S675: Statistical Learning And High-dimensional Data Analysis
S675 explores a variety of methods for detecting structure in multivariate data sets. Major topics include dimension reduction (principal component analysis, multidimensional scaling, manifold learning), unsupervised learning (k-means clustering, spectral clustering), and supervised learning (linear discriminant analysis, support vector machines, nearest neighbor classification).
Semester(s) Offered: Fall
Class time: Monday, Wednesday, Friday : 1:25-2:15
Instructor: Michael Trosset - firstname.lastname@example.org
Other Contact(s): Michael Trosset - email@example.com
Sequence: S675 is not yet part of a sequence. The Department of Statistics and the School of Informatics & Computing hope to coordinate and organize their various courses on machine learning into a 4-course sequence.
Prerequisites: A course in linear algebra is essential. S675 makes extensive use of matrix notation and several matrix factorizations. Some familiarity with vector calculus is also assumed. STAT-S 710 provides more than sufficient background.
Algebra Required?: Used extensively throughout the course, including proofs and homework assignments.
Calculus Required?: Used primarily for concepts and derivations.
Recommended follow-up classes: The Department of Statistics sometimes offers more advanced courses on related topics, e.g., machine learning and model selection.

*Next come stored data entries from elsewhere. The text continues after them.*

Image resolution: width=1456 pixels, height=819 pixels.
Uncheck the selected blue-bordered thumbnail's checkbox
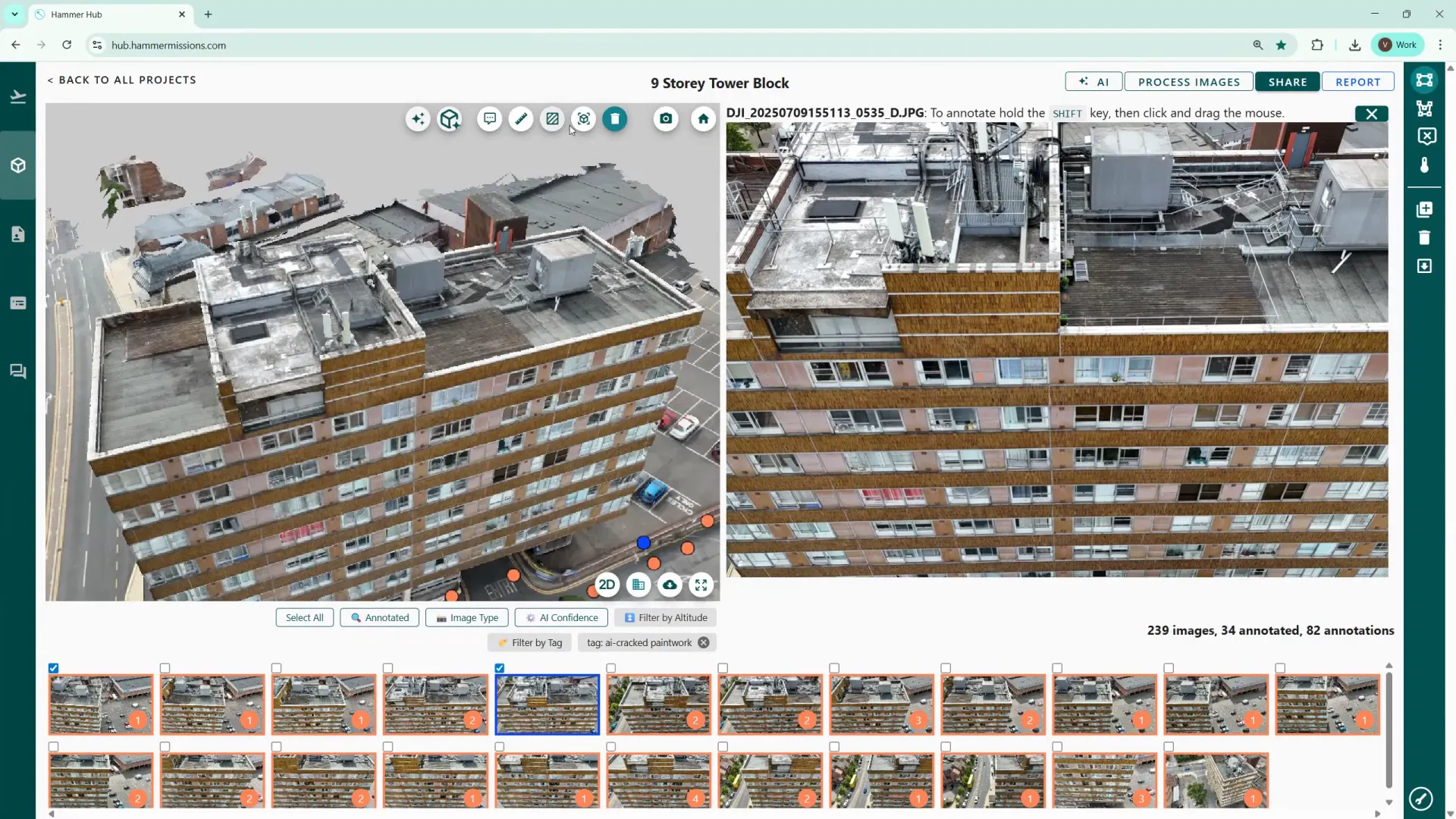[500, 668]
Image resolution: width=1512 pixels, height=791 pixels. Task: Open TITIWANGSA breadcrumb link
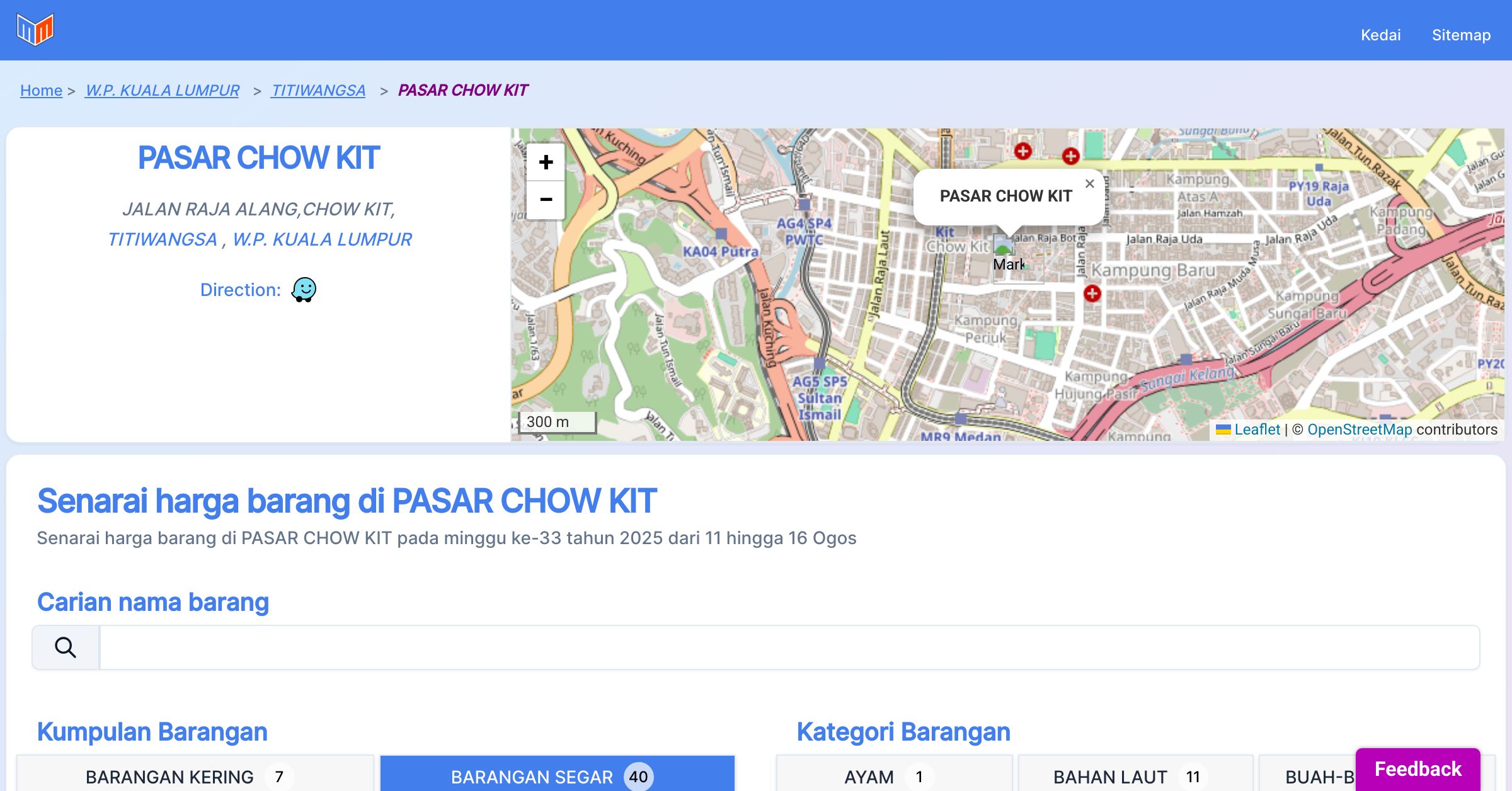(318, 90)
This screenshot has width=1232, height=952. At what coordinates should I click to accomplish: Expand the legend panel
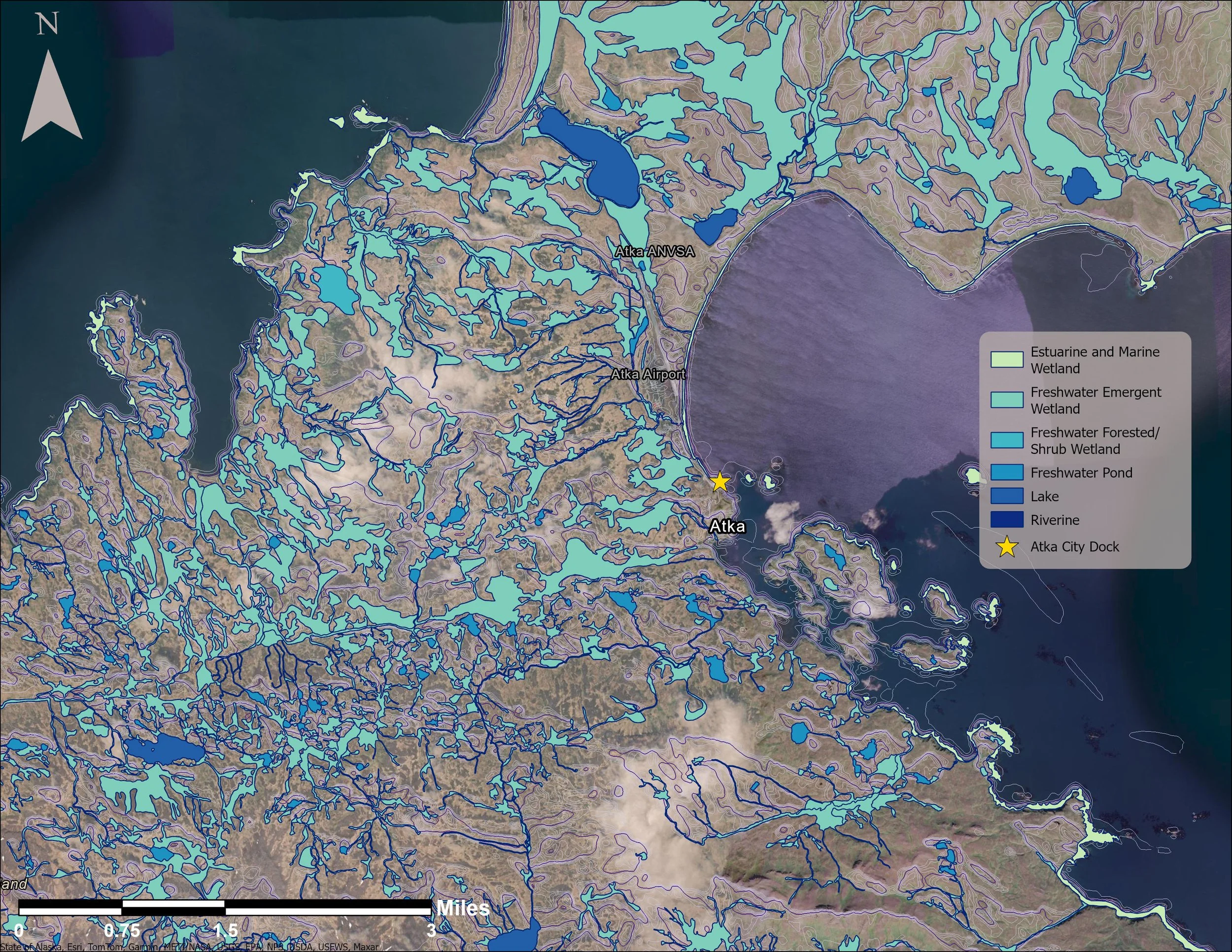coord(1086,451)
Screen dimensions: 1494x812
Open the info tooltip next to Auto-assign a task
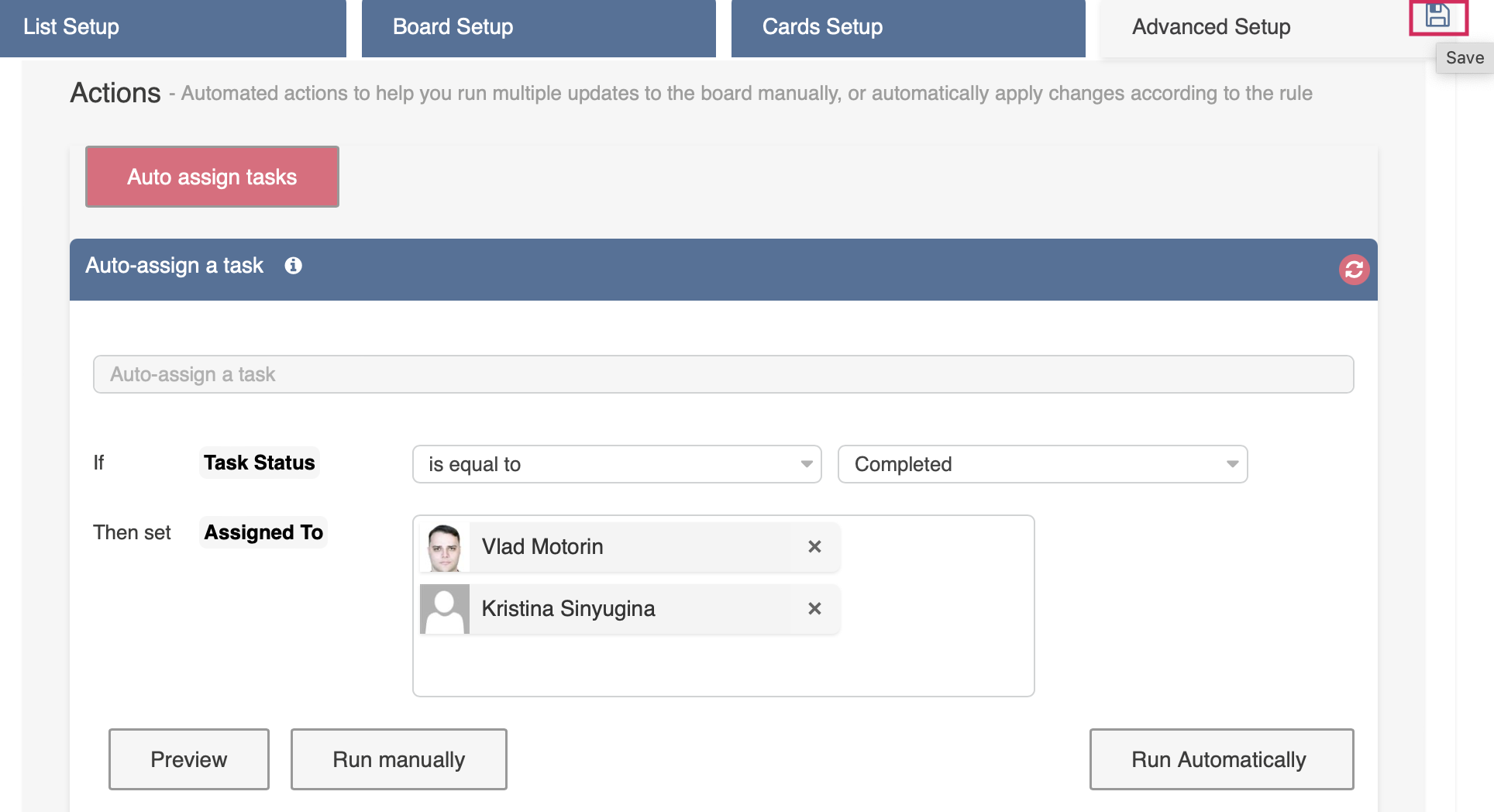coord(293,266)
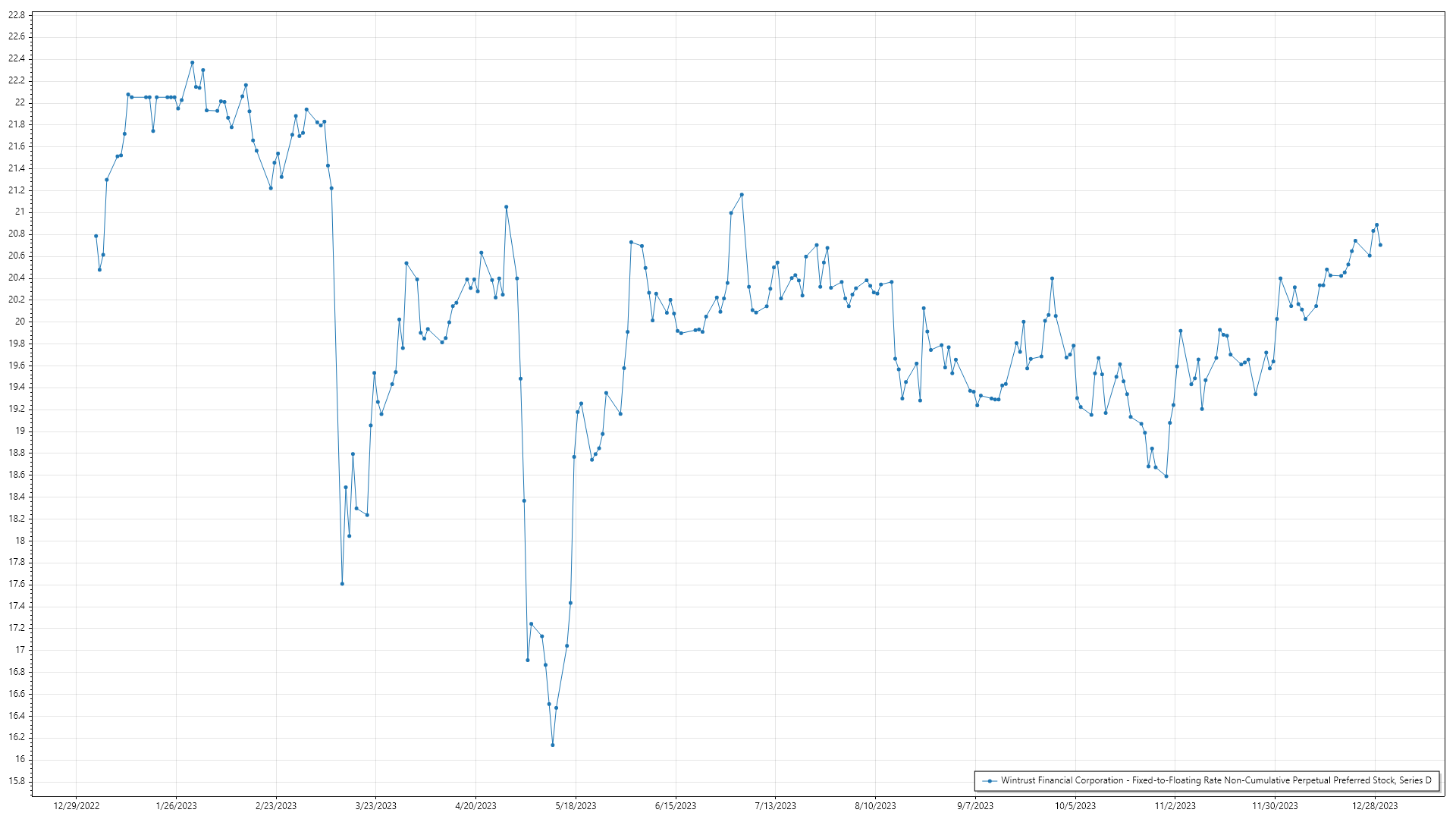Select the last data point of the series
The width and height of the screenshot is (1456, 819).
coord(1380,245)
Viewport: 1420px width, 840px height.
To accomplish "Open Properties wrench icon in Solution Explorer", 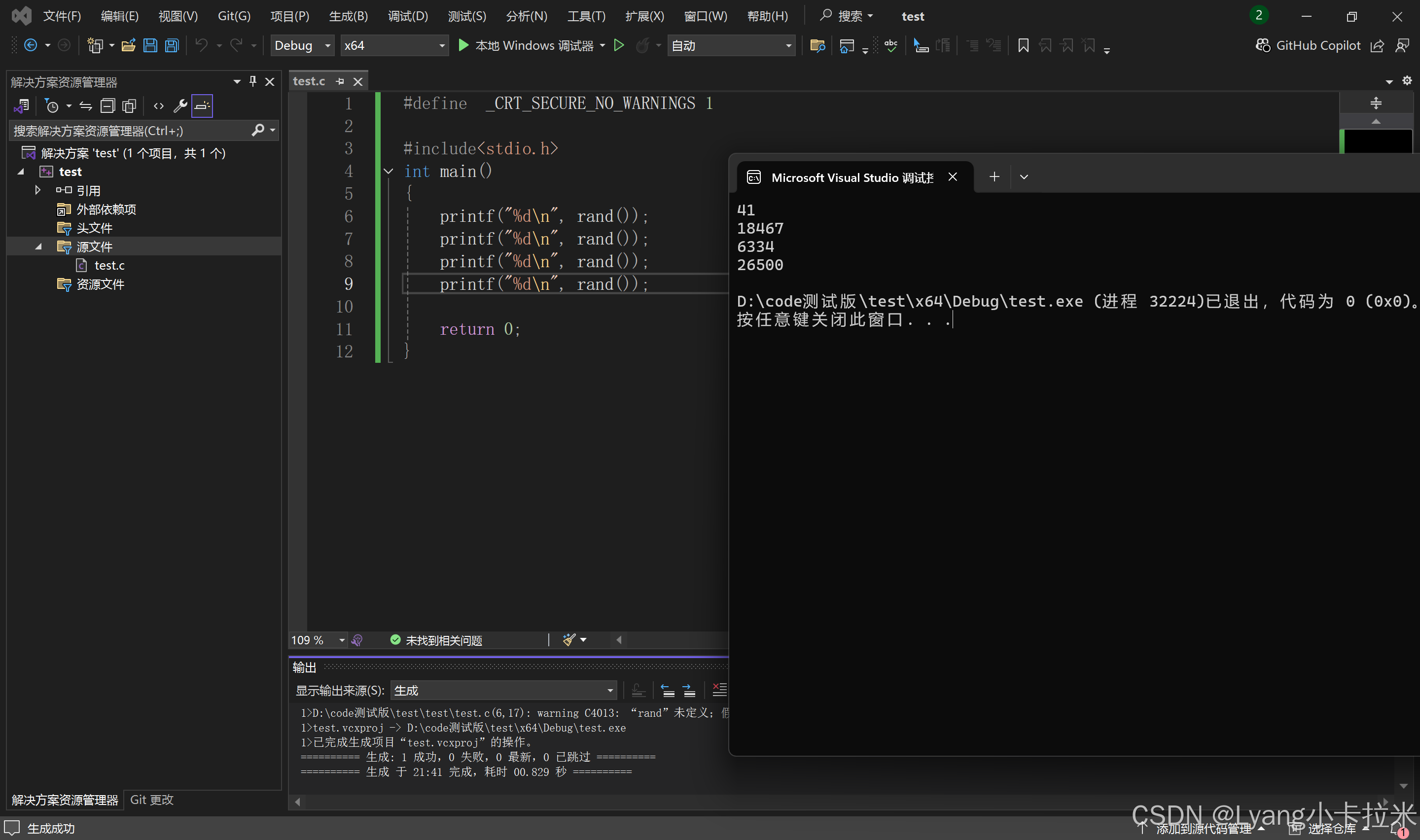I will (180, 106).
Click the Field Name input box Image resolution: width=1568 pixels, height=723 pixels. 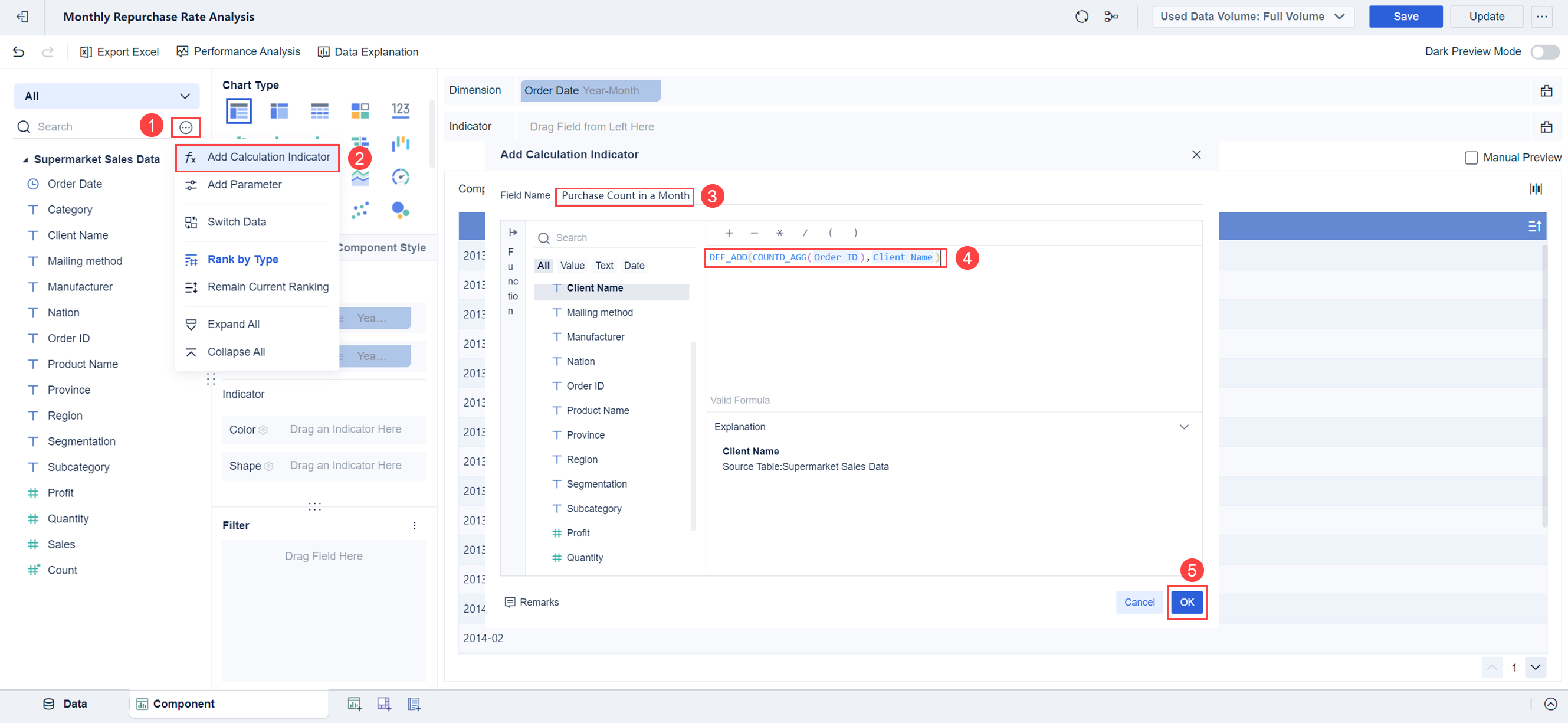coord(625,195)
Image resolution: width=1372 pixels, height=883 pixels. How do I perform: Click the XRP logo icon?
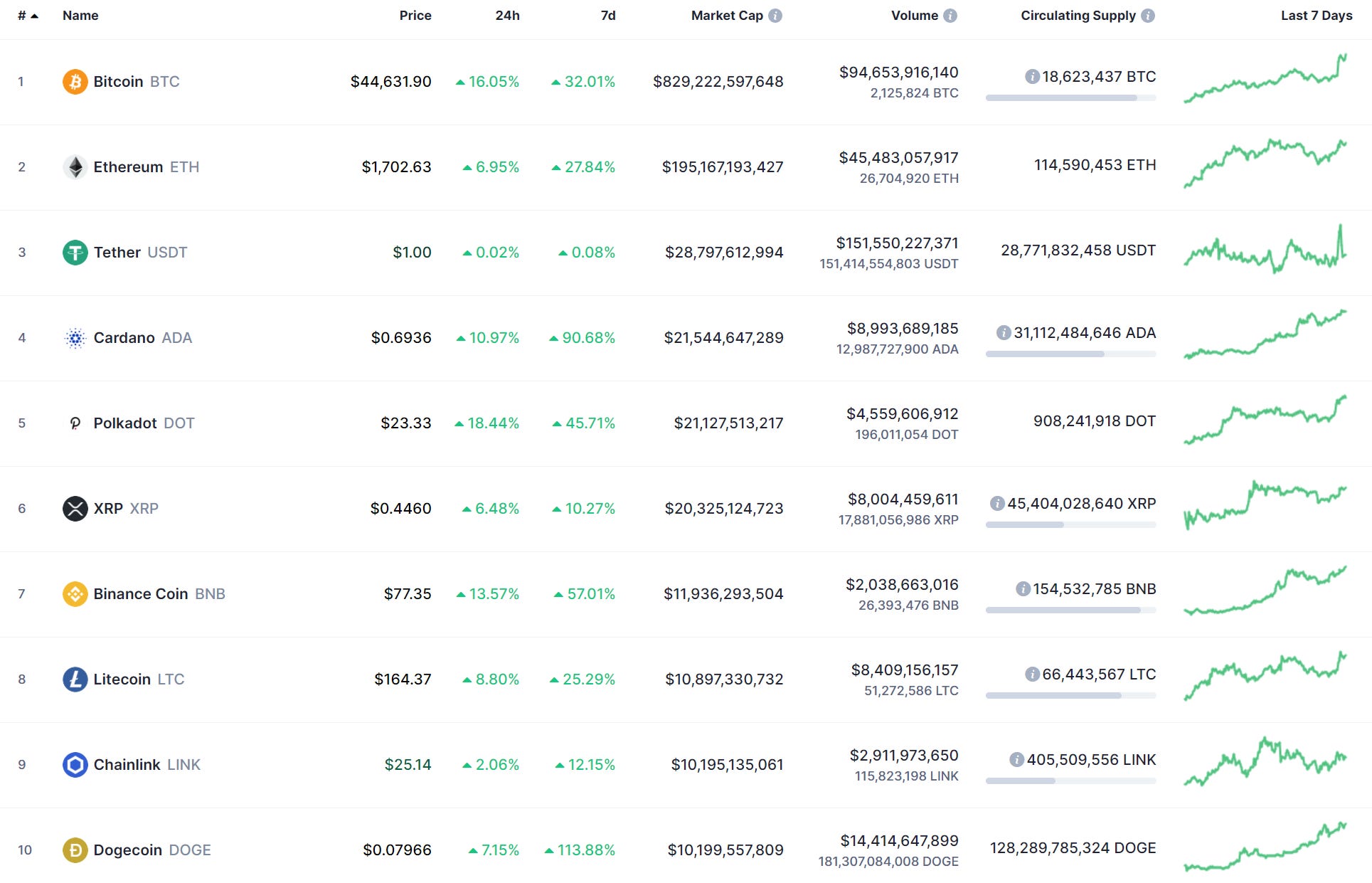pyautogui.click(x=75, y=508)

Substantive Orientation: Any discipline that is concerned with high-dimensional data. Such data can arise in various ways, often as multiple measurements on each of several objects/subjects, as in text mining of microarray experiments, but also as measurements of pairwise proximi
Statistical Orientation: Most of the methods studied in S675 do not assume probability models.
Books used: Lecture notes and journal articles provided by the instructor. See the S675 web page.
Applied/Theoretical: Intermediate. S675 is closely related to, but somewhat more theoretical than SOIC-B 565 (Data Mining) and SOIC-B 555 (Machine Learning).
Software Used: R
How the software is used: Students write programs that implement the methods studied in S675. They use these programs and/or programs written by others to analyze data.
Problem Sets: Weekly.
Data Analysis: Yes, but primary emphasis is on understanding how the methods work. Small, synthetic data sets often serve this objective better than large, real data sets.
Presentations: Each student writes a paper on a topic related to the topics discussed in class.
Keywords: machine learning, multivariate structure, dimension reduction, cluster analysis, classification.